Year-end chart performance for "Make Me Feel"
| Chart (2025) | Position |
|---|---|
| US Hot Dance/Electronic Songs (Billboard) | 22 |

==Certifications==

Certifications and sales for "Make Me Feel"
| Region | Certification | Certified units/sales |
| Belgium (BRMA) | Gold | 20,000^{‡} |
| New Zealand (RMNZ) | Gold | 15,000^{‡} |
| United Kingdom (BPI) | Silver | 200,000^{‡} |
^{‡} Sales+streaming figures based on certification alone.

==Nobody (Make Me Feel)==

A version titled "Nobody (Make Me Feel)" with American singer Khalid was released on 19 September 2025 by 7cult, B1 Recordings, and Sony Music, and features on the singer's fourth album studio After the Sun Goes Down (2025).

===Background===
Following the success of "Make Me Feel", Sony Music partnered with oskar med k, inviting Khalid on a new version of the record.

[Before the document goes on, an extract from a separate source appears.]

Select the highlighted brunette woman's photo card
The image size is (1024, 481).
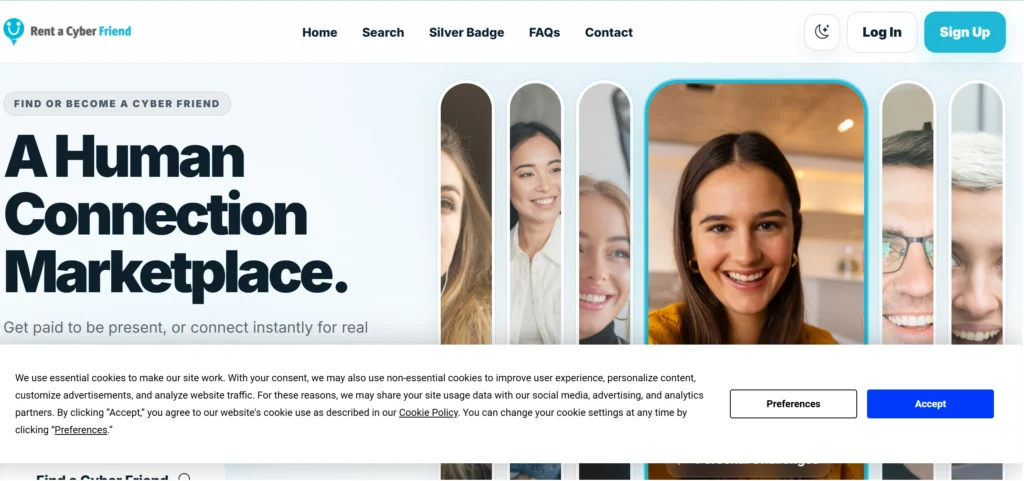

The singer found himself inspired with the track's melody, allowing him to write his own lyrics. Oskar med k, who dreamed for long time to work with Khalid, confessed that his favourite moment was when the singer first comes in on the verse, also praising his super smooth flow which takes the song to another level. The record has been described as "both a late-night drive and a club anthem".

===Personnel===
- Griff Clawson – composition, lyrics, production, vocal production, engineering, vocal engineering, drum programming, piano, synthetizer
- Michael Pollack – composition, lyrics, production, vocal production, engineering
- oskar med k – composition, lyrics, production
- Khalid – composition, lyrics
- Randy Merrill – mastering engineering
- Bryce Bordone – mixing engineering
- Serban Ghenea – mixing engineering

===Charts===
====Weekly charts====

Weekly chart performance for "Nobody (Make Me Feel)"
| Chart (2025–2026) | Peak position |
|---|---|
| Austria (Ö3 Austria Top 40) | 51 |
| Germany (GfK) | 56 |
| Germany Dance (GfK) | 4 |
| Netherlands (Single Tip) | 3 |
| New Zealand Hot Singles (RMNZ) | 20 |
| Norway (IFPI Norge) | 77 |
| Portugal (AFP) | 82 |
| Switzerland (Schweizer Hitparade) | 58 |
| US Hot Dance/Electronic Songs (Billboard) | 11 |

====Year-end charts====

Year-end chart performance for "Nobody (Make Me Feel)"
| Chart (2025) | Position |
|---|---|
| Switzerland (Schweizer Hitparade) | 82 |

===Certifications===

Certifications and sales for "Nobody (Make Me Feel)"
| Region | Certification | Certified units/sales |
| Portugal (AFP) | Gold | 12,000^{‡} |
^{‡} Sales+streaming figures based on certification alone.